OPEN SOURCE AGREEMENTS
Any approach to intellectual asset management that entails a higher level of transparency, or greater access to information, than is usual in a proprietary setting.
An open source license is one that conforms to the latest version of the open source definition (OSD), published on the Web site of the Open Source Initiative (OSI): http:⁄⁄opensource.org⁄
Licensees must be free
- to use the software for any purpose whatsoever
- to make copies and distribute them without paying royalties to the licensor
- to prepare derivative works and distribute them, also without payment of royalties
- to access and use the source code
- to use the open source software in combination with other software, including proprietary software
Open source strategy might have advantages over a public domain when there is a proliferation of
overlapping IP rights or the field of innovation is especially competitive or litigious.

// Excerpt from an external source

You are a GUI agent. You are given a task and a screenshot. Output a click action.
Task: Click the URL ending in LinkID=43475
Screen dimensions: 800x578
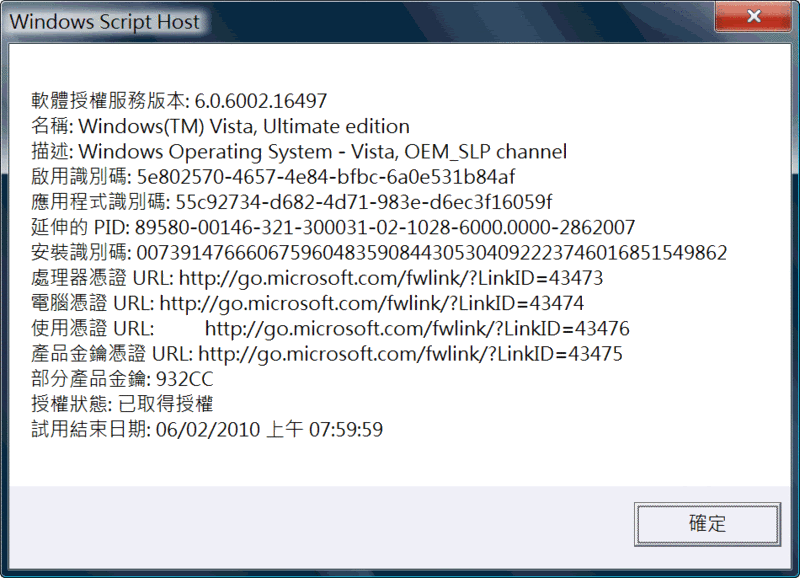[411, 353]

While even an
open source license has the drawback of adding to the complexity of the IP landscape, failure to assert ownership over a technology before making it available for public use sometimes means that
someone else can patent the technology and pursue a proprietary exploitation strategy to the detriment of the innovator and other potential users.
In this case, patenting followed by open source licensing of an innovation is a form of defensive disclosure that may be more reliable than other defensive disclosure mechanisms as a means of
protecting against subsequent patent claims.
COPYLEFT LICENSES
A copyleft, or reciprocal, license allows the user to modify and redistribute a software program at
will. The licensee’s obligation under a copyleft license is to make relevant downstream technologies
available to all comers (including the original licensor) under the same terms as provided by the
original license. No one (including the original licensor and his or her licensees) obtains any special
privilege regarding any next-generation technology, such as a right to preview any improvements
or exclusive sublicensing rights to any improvements. The point of a copyleft license is to create
an ever-growing pool of downstream innovations that remain freely accessible to all comers.
'Generous sharers of IP freedoms'
ACADEMIC LICENSES
Academic or BSD-style license (named after the Berkeley software distribution license, the oldest
license in the OSI’s list of approved licenses). These licenses do not require users to make externally deployed improvements available to the licensor on the same terms as the original technology; in some cases, the downstream user’s only obligation is that he or she must give the
innovator credit for the innovation.